Information supplied Start Marker
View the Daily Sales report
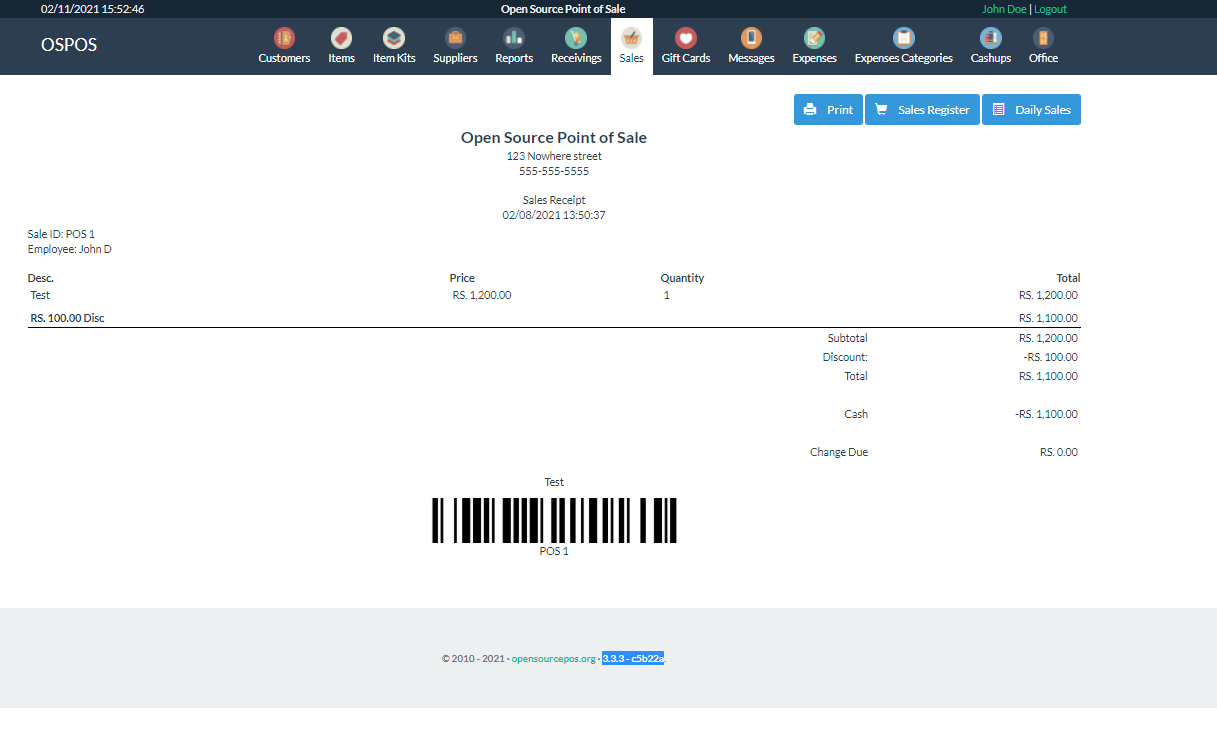The image size is (1217, 735). pyautogui.click(x=1031, y=109)
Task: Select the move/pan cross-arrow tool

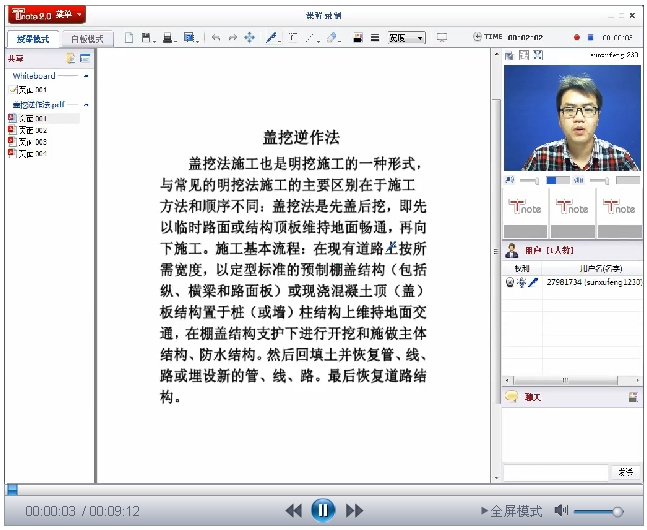Action: 249,38

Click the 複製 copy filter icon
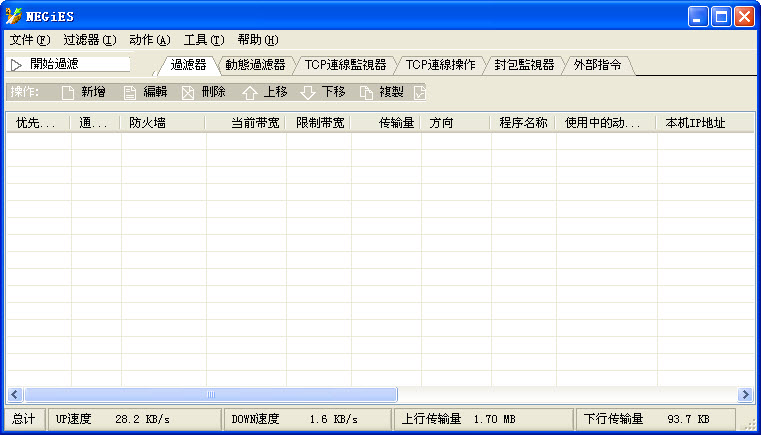(x=367, y=92)
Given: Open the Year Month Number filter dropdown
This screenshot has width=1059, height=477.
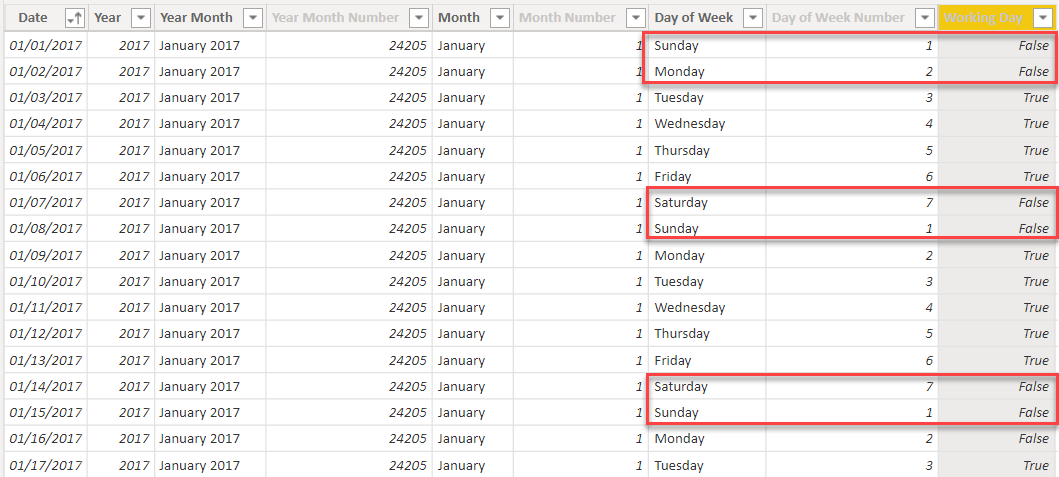Looking at the screenshot, I should 419,18.
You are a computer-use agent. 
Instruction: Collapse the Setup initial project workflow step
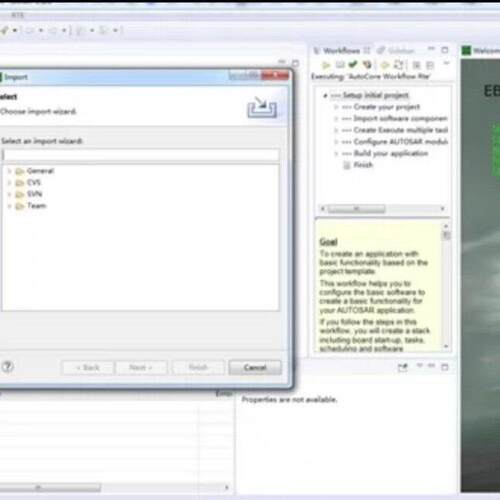coord(325,96)
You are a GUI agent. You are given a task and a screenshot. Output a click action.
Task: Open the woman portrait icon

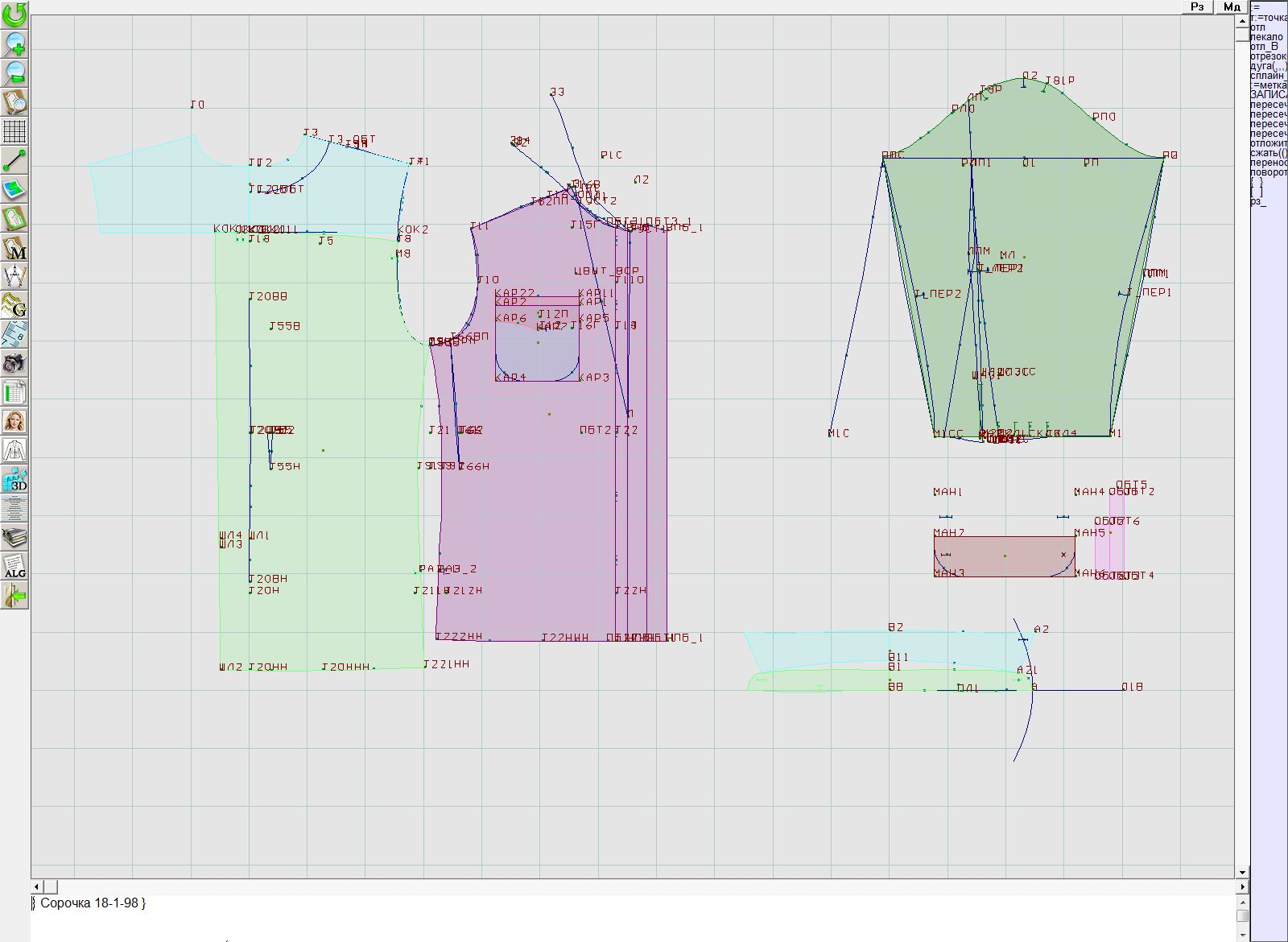[x=14, y=422]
Information supplied End Marker
**Task goal**:
Write out again, exactly, each line from the one containing "You are a computer-use agent." through the last line of the entries, and omit every picture.

**Final answer**:
You are a computer-use agent. 
Instruction: Collapse the Setup initial project workflow step
coord(325,96)
You are a GUI agent. You are given a task and a screenshot. Output a click action.
Task: Open the woman portrait icon

[x=14, y=422]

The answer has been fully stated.